Data extracts |
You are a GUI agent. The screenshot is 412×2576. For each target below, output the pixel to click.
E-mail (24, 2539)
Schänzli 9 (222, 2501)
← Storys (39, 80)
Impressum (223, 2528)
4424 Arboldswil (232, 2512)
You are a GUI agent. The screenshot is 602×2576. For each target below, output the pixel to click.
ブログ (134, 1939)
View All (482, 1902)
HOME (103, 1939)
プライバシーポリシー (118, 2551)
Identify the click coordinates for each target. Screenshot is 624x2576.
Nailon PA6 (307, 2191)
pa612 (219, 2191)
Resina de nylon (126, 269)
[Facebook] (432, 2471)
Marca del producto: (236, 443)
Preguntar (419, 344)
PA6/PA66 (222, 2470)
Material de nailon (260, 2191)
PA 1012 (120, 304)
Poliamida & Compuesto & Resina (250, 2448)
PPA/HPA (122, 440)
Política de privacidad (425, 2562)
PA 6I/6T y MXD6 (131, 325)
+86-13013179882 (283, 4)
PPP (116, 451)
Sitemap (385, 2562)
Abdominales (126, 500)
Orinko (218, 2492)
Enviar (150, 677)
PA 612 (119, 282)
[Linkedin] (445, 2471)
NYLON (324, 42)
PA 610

Exercise directions | Every record must be repeated precisely and in full.

Exercise result |
You are a GUI agent. The screenshot is 412×2576. For each target below, output the pixel to click.
E-mail (24, 2539)
Schänzli 9 (222, 2501)
← Storys (39, 80)
Impressum (223, 2528)
4424 Arboldswil (232, 2512)
You are a GUI agent. The screenshot is 602×2576. For each target below, output the pixel to click.
ブログ (134, 1939)
View All (482, 1902)
HOME (103, 1939)
プライバシーポリシー (118, 2551)
Identify the click coordinates for each target. Screenshot is 624x2576.
Nailon PA6 (307, 2191)
pa612 (219, 2191)
Resina de nylon (126, 269)
[Facebook] (432, 2471)
Marca del producto: (236, 443)
Preguntar (419, 344)
PA6/PA66 (222, 2470)
Material de nailon (260, 2191)
PA 1012 (120, 304)
Poliamida & Compuesto & Resina (250, 2448)
PPA/HPA (122, 440)
Política de privacidad (425, 2562)
PA 6I/6T y MXD6 (131, 325)
+86-13013179882 (283, 4)
PPP (116, 451)
Sitemap (385, 2562)
Abdominales (126, 500)
Orinko (218, 2492)
Enviar (150, 677)
PA 612 (119, 282)
[Linkedin] (445, 2471)
NYLON (324, 42)
PA 610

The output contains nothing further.